#354#352 Ah, ¿o sea, que te vas a callar al fin? Me extraña, yo creo que vas a seguir respondiendo hasta que yo me vaya, y así podrás decirte: «se ha callado porque no sabía qué decir». Tu orgullo lo necesita. De hecho, es lo que estás haciendo: no dialogo contigo y eso te sirve para pensar que no lo hago porque tú eres mucho más inteligente, racional, etc. etc. Ya te digo: eres un fenómeno, un genio de la dialéctica, y tu mamá seguro que está orgullosa de ti.

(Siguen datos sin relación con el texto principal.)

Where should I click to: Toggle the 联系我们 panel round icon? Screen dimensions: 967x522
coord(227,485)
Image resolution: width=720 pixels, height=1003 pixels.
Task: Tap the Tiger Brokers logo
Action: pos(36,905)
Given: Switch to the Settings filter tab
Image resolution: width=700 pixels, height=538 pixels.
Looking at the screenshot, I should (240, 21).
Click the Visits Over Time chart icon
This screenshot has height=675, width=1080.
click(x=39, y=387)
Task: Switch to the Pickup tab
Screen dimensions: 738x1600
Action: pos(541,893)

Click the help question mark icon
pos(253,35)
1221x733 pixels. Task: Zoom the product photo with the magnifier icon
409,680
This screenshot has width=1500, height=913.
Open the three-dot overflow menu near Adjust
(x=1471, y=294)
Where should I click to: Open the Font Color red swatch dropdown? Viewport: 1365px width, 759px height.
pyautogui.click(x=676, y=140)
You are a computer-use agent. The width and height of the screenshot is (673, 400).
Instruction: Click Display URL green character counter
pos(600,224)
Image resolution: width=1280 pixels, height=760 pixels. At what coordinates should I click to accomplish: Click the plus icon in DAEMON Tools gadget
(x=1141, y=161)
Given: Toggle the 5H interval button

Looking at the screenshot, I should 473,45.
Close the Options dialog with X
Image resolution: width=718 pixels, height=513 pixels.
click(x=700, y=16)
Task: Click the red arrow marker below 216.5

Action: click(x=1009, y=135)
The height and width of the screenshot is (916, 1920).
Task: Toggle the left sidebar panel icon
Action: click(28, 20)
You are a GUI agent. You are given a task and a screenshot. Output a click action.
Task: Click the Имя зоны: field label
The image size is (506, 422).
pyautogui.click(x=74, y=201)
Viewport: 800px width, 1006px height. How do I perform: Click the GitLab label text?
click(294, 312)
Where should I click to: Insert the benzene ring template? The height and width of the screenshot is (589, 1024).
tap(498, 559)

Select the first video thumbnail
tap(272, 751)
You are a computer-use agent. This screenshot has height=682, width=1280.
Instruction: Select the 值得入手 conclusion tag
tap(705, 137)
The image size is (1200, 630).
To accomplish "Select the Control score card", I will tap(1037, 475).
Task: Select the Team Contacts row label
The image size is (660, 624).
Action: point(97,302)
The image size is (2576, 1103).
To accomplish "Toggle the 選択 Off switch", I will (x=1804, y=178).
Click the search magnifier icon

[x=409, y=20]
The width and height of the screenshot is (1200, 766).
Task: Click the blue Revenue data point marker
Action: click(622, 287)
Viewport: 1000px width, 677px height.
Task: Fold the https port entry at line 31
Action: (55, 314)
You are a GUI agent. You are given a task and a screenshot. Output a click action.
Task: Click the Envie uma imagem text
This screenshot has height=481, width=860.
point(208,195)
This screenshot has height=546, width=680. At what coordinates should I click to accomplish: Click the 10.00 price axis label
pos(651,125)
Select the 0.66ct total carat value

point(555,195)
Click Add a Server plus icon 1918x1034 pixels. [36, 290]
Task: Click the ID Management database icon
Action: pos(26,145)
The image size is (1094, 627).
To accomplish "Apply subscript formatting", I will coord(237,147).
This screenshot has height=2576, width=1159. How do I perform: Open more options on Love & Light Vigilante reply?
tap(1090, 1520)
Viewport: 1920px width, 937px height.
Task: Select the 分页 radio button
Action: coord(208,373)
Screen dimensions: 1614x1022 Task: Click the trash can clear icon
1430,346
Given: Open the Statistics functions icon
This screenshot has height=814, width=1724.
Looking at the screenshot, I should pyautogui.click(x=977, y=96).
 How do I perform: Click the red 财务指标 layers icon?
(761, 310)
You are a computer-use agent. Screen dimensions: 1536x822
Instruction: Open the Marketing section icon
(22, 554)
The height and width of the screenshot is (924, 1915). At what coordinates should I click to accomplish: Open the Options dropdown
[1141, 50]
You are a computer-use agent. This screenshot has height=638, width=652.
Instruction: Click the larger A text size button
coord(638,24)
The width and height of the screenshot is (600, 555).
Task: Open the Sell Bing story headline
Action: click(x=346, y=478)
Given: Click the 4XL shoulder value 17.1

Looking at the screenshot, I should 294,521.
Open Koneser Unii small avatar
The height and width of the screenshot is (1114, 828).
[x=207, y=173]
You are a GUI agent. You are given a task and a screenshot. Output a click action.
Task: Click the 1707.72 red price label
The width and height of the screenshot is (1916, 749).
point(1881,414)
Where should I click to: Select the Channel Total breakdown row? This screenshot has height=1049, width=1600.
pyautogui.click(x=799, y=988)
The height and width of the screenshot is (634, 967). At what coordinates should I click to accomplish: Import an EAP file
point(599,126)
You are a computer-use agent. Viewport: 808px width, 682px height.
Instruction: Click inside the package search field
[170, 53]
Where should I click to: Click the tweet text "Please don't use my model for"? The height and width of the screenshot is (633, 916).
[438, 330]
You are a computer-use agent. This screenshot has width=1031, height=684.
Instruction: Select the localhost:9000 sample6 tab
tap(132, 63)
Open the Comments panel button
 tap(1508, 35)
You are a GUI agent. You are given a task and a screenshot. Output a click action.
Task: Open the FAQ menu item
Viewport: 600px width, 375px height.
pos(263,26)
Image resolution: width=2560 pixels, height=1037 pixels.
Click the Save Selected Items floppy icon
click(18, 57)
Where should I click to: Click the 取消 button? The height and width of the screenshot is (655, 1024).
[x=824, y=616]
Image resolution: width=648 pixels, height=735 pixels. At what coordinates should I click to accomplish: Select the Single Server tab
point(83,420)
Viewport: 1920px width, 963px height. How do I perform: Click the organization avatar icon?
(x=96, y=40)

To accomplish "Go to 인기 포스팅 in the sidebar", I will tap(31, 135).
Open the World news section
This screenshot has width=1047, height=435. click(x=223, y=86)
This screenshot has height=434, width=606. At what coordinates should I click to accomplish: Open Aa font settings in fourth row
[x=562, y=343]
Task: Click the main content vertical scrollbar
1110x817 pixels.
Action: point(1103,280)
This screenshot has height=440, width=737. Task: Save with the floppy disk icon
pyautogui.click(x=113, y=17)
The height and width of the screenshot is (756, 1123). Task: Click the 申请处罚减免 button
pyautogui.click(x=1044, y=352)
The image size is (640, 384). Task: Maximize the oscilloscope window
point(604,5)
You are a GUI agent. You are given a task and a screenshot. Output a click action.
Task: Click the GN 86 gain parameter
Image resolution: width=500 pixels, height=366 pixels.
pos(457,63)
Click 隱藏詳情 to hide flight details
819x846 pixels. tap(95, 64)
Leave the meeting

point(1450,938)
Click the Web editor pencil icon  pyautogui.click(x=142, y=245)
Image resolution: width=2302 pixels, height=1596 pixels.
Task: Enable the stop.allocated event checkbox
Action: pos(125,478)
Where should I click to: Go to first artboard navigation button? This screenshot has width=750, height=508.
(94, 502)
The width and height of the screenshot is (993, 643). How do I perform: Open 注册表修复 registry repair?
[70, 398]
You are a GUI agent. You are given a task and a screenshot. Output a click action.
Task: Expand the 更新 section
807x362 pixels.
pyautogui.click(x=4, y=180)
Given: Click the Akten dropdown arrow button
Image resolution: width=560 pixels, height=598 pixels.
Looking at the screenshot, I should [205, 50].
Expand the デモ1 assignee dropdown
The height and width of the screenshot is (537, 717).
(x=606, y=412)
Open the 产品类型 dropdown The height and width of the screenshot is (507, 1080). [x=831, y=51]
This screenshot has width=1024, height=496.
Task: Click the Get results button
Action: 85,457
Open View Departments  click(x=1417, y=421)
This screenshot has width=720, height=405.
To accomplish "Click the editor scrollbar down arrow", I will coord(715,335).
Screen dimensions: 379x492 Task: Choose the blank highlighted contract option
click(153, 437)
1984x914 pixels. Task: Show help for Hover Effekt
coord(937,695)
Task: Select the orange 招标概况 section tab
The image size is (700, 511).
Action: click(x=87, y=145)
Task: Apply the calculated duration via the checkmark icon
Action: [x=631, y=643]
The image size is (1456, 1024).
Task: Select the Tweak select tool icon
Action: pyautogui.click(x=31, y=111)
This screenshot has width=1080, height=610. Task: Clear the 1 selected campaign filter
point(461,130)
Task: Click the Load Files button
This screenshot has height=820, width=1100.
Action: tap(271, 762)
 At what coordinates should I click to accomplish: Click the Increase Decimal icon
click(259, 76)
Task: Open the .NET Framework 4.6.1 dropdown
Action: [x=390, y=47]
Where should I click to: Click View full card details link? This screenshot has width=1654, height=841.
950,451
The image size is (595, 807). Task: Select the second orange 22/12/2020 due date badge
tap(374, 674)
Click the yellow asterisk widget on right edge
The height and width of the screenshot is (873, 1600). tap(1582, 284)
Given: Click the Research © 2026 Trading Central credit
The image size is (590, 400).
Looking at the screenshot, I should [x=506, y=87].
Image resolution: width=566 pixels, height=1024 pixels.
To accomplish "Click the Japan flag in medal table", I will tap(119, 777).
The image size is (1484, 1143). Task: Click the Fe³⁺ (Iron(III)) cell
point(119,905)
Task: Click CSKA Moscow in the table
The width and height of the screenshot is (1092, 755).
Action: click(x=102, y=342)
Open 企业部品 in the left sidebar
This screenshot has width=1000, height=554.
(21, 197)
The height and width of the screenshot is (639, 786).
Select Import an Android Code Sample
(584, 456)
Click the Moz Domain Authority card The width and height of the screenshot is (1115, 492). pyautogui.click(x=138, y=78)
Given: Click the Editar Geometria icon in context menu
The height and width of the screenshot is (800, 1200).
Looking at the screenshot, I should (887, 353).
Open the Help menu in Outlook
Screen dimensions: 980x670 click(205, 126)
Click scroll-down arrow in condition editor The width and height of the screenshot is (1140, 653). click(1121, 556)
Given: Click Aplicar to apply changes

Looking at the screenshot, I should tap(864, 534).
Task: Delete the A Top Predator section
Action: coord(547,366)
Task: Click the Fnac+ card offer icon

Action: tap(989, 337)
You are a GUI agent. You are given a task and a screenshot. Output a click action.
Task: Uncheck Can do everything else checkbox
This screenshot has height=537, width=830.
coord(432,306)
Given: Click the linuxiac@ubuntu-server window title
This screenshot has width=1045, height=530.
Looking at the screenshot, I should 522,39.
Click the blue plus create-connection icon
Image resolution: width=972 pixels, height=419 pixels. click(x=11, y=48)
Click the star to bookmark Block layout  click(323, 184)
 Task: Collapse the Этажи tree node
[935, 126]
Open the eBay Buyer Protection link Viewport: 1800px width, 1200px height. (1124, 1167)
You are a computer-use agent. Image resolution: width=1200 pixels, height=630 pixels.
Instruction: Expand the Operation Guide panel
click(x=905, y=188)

No sé para qué me sigues emplazando cuando ya te lo estoy diciendo; de verdad que eres insaciable.
#355#354 Te equivocas, yo no vengo aquí más que a debatir, y es lo que continuamente he hecho. No he sido yo quien ha intentado hacerse de más, sino tú quien se ha dedicado continuamente a intentar hacerme de menos, tanto en #271 ("tú eres de letras, ¿no?") como en #281 ("no tienes ni puta idea de lo que hablas"), #283 ("lo dicho: ¿sociología? ¿Psicología…?") o en #333 ("no me digas que has estudiado Derecho, porque me da la risa").
Resultan curiosas tales respuestas cuando en ningún momento me he referido a mis estudios o a mis conocimientos, y ya es la risa que me acuses a mí de pretender una supuesta superioridad intelectual cuando lo único que he hecho en todo momento es exponer mis argumentos y contraargumentar los tuyos, sin entrar en valoraciones sobre mi persona o la tuya ni realizar alusiones personales que no vienen a cuento en ningún debate. Creo que no puedes decir lo mismo.
Si lo que quieres es que te diga que soy tonto o algo así para demostrar una humildad o modestia de la que no tienes motivos objetivos para dudar, no hay problema. Soy tonto. Pero resulta que la validez de mis argumentos no dependerá de mi inteligencia ni de mis virtudes o defectos, sino del poder de convicción que tengan por sí mismos o de que otros argumentos los rebatan.